● Trecho selecionado:
=-=-=

SEJA MACHO E LEIA ESTE TEXTO

Arte da campanha "Seja macho: dirija como mulher"

Os homens estão na direção do carro na grande maioria dos acidentes de automóvel com mortes no Brasil. No Rio Grande do Sul, especificadamente, em Santa Maria, as estatísticas confirmam a situação nacional.  Entre 2007 e 2013, segundo dados do Departamento Estadual de Trânsito (DETRAN), nos acidentes envolvendo morte ocorridos na cidade, 89,83% dos condutores que foram vítimas eram homens.

O último relatório disponibilizado pelo DETRAN, em 2013, com dados estaduais, mostra que o número de vítimas em acidentes envolvendo, além do automóvel, outros veículos, até setembro, foi de 1.477. Desse total, 324 eram mulheres, proporção que se mantém constante quando avaliados apenas acidentes com automóvel. No estado do Rio Grande do Sul, ao volante morreram 379 condutores e 33 condutoras.

O fato de serem homens, em maioria absoluta, que estão ao volante quando existe acidente envolvendo morte, pode ser pensado como resultante do tipo de relações de gênero patriarcais vigente em nossa sociedade, e construída ao longo da formação da ordem social brasileira, eivada de um ethos patrimonialista?

A partir de um questionamento pessoal surgido enquanto ouvia mais uma notícia sobre acidente de trânsito, a Dra. Fátima Perurena, professora do curso de Ciências Sociais da Universidade Federal de Santa Maria (UFSM), indagou-se sobre uma peculiaridade nos dados e nas reportagens difundidas. Na grande maioria, eram – e ainda são – homens na direção nos casos de acidentes com vítimas fatais. “Era aí que estava minha ponderação inicial”.

A especulação de Perurena envolvia, no caso, uma ideia fundamentada em questões de gênero, que o cotidiano, filtrado pela pesquisa, parece confirmar. O carro, conhecido como “veículo de passeio”, aparece como predominante nos números de acidente com vítimas fatais nas ruas da cidade e nas estradas municipais, estaduais e federais. E os homens estão em grande maioria ao volante. “É o imaginário, porque existem, na realidade social, muitas formas de se desenvolver a masculinidade. Alguns homens estabelecem com o carro uma afinidade de posse”. A ligação entre homem e automóvel e com o que ele supostamente simboliza – como status -, consequentemente gera mais mortes de homens no trânsito, como começou a ser observado pela pesquisa iniciada na UFSM.

=-=-=

● Material fornecido:
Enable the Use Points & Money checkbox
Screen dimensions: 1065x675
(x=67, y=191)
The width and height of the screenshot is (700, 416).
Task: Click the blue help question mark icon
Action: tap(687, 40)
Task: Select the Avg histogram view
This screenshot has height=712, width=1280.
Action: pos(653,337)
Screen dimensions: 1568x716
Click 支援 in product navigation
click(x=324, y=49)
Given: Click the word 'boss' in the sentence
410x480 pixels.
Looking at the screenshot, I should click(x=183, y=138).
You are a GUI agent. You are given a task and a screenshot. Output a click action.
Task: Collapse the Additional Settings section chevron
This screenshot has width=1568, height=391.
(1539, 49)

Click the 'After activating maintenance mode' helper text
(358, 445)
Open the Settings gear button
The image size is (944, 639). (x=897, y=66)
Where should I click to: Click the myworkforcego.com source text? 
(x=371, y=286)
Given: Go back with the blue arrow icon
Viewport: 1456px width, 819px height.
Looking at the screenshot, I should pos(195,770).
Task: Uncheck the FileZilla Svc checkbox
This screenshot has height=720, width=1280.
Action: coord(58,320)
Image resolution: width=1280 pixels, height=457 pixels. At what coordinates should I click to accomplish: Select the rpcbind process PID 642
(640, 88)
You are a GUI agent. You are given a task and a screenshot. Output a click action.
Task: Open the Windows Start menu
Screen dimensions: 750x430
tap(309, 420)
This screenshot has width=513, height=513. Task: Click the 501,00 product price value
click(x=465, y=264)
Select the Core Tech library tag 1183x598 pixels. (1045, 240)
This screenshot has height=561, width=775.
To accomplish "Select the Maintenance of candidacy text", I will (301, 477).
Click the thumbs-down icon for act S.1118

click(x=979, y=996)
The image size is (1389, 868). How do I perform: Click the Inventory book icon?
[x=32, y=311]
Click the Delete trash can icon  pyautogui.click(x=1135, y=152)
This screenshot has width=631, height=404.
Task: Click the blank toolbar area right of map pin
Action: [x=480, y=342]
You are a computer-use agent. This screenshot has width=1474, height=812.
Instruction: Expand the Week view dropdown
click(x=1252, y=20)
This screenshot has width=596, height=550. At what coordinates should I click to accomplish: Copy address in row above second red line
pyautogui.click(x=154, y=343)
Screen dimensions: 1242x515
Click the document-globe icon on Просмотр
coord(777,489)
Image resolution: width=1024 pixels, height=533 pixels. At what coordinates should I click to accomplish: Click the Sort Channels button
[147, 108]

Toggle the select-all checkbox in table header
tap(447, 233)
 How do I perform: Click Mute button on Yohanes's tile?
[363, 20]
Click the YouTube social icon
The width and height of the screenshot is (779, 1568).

=-=-=

● O que se pede:
Copie sem alterações a parte do texto sobre homens ao volante que começa em "SEJA MACHO E" e termina em "e 33 condutoras.".

● Exercício resolvido:
SEJA MACHO E LEIA ESTE TEXTO

Arte da campanha "Seja macho: dirija como mulher"

Os homens estão na direção do carro na grande maioria dos acidentes de automóvel com mortes no Brasil. No Rio Grande do Sul, especificadamente, em Santa Maria, as estatísticas confirmam a situação nacional.  Entre 2007 e 2013, segundo dados do Departamento Estadual de Trânsito (DETRAN), nos acidentes envolvendo morte ocorridos na cidade, 89,83% dos condutores que foram vítimas eram homens.

O último relatório disponibilizado pelo DETRAN, em 2013, com dados estaduais, mostra que o número de vítimas em acidentes envolvendo, além do automóvel, outros veículos, até setembro, foi de 1.477. Desse total, 324 eram mulheres, proporção que se mantém constante quando avaliados apenas acidentes com automóvel. No estado do Rio Grande do Sul, ao volante morreram 379 condutores e 33 condutoras.